Kaggle house price prediction with Gluon and k-fold cross-validation

Updates: `Share your score and method here <https://discuss.mxnet.io/t/kaggle-exercise-1-house-price-prediction-with-gluon/51>`__.

How have you been doing so far on the journey of Deep Learning---the Straight Dope?

It’s time to get your hands dirty.

Let’s get started.

Introduction

In this tutorial, we introduce how to use Gluon for competition on Kaggle. Specifically, we will take the house price prediction problem as a case study.

We will provide a basic end-to-end pipeline for completing a common Kaggle challenge.
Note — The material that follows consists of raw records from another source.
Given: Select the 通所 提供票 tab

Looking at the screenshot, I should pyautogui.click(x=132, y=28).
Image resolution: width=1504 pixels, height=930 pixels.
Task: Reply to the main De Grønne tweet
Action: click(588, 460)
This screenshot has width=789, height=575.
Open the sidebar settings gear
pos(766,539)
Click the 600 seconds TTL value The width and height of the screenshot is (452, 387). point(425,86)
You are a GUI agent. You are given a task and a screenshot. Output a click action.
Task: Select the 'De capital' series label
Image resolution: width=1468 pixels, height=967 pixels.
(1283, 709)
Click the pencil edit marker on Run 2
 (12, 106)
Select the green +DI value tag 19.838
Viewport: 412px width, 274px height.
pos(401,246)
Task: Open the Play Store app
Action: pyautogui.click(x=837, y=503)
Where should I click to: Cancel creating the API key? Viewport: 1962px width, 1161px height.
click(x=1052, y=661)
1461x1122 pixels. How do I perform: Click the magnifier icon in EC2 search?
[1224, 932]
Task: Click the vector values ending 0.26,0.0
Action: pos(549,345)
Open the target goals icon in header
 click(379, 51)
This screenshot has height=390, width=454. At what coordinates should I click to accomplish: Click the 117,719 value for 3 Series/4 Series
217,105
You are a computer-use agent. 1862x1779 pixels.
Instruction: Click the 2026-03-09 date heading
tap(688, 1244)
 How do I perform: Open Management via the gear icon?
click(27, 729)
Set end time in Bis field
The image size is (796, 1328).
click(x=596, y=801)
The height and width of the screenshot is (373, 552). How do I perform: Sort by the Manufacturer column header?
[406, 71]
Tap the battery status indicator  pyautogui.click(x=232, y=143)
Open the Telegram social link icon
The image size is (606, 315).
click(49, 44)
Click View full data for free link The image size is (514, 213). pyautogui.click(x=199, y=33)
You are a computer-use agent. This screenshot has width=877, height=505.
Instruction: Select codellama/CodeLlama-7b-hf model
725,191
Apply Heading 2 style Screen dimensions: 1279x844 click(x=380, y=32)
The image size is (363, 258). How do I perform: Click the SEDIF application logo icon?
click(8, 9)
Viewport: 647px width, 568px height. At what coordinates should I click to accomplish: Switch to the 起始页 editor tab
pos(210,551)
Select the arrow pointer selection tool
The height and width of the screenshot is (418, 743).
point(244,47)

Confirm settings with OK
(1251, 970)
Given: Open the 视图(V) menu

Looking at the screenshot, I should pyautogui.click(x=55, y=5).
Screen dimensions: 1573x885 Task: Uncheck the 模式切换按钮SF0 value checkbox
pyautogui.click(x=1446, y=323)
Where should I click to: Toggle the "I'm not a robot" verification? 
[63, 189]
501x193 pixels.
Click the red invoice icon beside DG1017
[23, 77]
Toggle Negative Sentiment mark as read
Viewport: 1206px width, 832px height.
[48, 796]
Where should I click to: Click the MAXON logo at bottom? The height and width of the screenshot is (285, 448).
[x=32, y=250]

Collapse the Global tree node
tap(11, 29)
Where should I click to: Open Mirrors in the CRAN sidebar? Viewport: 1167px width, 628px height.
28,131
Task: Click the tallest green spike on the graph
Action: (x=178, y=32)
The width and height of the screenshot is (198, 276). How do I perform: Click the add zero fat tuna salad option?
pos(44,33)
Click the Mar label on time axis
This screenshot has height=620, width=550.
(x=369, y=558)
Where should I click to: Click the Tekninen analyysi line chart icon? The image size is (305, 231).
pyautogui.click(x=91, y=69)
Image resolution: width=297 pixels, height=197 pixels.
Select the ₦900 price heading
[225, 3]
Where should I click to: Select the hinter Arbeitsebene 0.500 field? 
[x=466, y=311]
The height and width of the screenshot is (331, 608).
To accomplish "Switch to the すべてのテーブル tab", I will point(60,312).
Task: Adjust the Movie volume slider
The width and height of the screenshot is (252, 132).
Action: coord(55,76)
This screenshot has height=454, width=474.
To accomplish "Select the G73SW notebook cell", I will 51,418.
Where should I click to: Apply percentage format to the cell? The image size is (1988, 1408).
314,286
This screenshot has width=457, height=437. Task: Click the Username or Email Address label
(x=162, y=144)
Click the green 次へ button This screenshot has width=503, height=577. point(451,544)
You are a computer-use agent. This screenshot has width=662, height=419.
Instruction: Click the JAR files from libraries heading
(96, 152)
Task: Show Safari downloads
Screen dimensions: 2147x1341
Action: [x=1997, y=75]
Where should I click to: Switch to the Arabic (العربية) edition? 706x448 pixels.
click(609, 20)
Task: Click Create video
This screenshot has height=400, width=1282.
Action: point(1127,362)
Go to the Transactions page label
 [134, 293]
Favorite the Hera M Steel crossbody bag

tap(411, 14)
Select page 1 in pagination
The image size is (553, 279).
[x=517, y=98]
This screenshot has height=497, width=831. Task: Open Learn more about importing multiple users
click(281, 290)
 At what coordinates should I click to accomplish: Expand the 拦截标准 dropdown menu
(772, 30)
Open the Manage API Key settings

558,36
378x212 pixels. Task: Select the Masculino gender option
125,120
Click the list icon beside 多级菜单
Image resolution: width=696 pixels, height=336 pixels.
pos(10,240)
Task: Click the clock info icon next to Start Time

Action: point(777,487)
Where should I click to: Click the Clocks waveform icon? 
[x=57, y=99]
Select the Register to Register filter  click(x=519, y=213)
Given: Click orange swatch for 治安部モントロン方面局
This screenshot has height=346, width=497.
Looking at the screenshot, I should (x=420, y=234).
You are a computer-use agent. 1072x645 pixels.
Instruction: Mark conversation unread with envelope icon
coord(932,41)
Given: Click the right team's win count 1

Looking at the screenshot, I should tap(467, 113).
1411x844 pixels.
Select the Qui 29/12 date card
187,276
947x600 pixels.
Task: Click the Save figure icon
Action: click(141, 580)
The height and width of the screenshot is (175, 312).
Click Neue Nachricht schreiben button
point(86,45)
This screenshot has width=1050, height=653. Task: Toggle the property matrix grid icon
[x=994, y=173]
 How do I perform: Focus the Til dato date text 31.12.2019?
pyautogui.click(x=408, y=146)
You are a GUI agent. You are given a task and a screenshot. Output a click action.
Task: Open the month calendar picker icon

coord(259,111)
We will demonstrate how to use pandas to pre-process the real-world data sets, such as:

  • Handling categorical data
  • Handling missing values
  • Standardizing numerical features

Note that this tutorial only provides a very basic pipeline. We expect you to tweak the following code, such as re-designing models and fine-tuning parameters, to obtain a desirable score on Kaggle.

House Price Prediction Problem on Kaggle

Kaggle is a popular platform for people who love machine learning. To submit the results, please register a Kaggle account. Please note that, Kaggle limits the number of daily submissions to 10.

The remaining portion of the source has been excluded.